DeepSpeedExamples
DeepSpeedExamples copied to clipboard
how to understand the code for calculating rewards
https://github.com/microsoft/DeepSpeedExamples/blob/master/applications/DeepSpeed-Chat/training/step3_rlhf_finetuning/ppo_trainer.py#L148
def compute_rewards(self, prompts, log_probs, ref_log_probs, reward_score,
action_mask):
kl_divergence_estimate = -self.kl_ctl * (log_probs - ref_log_probs)
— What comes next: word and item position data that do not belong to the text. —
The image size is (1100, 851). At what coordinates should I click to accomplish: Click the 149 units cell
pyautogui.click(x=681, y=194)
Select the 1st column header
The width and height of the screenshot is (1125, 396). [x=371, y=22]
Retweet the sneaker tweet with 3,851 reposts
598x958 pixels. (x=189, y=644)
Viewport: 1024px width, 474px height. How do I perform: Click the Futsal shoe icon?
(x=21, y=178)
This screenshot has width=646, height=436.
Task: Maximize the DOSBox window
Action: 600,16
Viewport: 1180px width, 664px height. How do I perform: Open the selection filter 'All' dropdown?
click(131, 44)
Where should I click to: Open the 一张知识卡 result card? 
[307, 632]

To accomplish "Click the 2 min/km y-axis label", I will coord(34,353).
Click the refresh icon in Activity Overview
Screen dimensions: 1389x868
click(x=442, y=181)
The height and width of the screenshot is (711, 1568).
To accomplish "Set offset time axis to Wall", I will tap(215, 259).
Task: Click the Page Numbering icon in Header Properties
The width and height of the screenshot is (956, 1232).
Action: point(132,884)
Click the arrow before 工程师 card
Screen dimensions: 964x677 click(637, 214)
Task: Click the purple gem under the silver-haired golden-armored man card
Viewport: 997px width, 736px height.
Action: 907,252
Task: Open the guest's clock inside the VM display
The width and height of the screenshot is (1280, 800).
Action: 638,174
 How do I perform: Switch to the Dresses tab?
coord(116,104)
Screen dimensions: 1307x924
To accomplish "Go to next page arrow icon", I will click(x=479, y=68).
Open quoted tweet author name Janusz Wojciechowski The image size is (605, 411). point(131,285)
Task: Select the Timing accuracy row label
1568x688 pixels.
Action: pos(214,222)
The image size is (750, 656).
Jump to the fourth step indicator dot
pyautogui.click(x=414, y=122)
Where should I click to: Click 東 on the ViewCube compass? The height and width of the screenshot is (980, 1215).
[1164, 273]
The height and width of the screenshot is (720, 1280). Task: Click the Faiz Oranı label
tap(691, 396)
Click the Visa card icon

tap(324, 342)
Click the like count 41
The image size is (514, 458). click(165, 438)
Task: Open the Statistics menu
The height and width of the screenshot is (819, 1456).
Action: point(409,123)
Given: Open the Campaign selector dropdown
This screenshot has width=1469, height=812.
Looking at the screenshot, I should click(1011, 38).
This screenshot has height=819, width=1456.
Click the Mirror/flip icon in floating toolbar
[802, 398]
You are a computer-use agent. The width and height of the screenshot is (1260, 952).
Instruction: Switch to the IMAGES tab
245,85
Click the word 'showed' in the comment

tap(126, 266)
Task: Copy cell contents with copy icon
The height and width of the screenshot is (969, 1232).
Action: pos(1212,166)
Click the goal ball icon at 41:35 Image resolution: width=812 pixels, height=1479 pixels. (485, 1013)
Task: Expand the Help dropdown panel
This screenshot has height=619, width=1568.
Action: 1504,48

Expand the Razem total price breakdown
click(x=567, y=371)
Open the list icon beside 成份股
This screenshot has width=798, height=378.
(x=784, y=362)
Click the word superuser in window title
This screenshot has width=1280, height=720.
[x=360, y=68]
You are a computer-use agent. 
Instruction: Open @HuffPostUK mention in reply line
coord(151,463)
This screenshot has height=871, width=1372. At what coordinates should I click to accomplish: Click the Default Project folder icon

rewards = kl_divergence_estimate
start = prompts.shape[1] - 1
ends = start + action_mask[:, start:].sum(1) + 1
reward_clip = torch.clamp(reward_score, -self.clip_reward_value, self.clip_reward_value)
batch_size = log_probs.shape[0]
for j in range(batch_size):
rewards[j, start:ends[j]][-1] += reward_clip[j]
return rewards
why should we calculate rewards like this? is there a theory to back it up?
Hi! @lyzKF
I had the same confusion about this part. After some research, I found that this seems to be a common practice when applying PPO to LLM reinforcement learning.
From my understanding, the kl_divergence_estimate serves as a regularization-like penalty term. Its introduction aims to incorporate the divergence between the new model and the original model as part of the reward, with a purpose somewhat similar to the Clip operation in PPO Loss.
This practice of introducing KL penalty terms into the reward has been adopted in multiple OpenAI papers, such as this one: Fine-Tuning Language Models from Human Preferences
Their code implementation adopts a similar strategy.
As for reward_clip, I believe it can also be understood as a trick for stabilizing training.
This is my understanding, though I'm not entirely certain of its accuracy. If anyone has deeper insights, I'd welcome your guidance!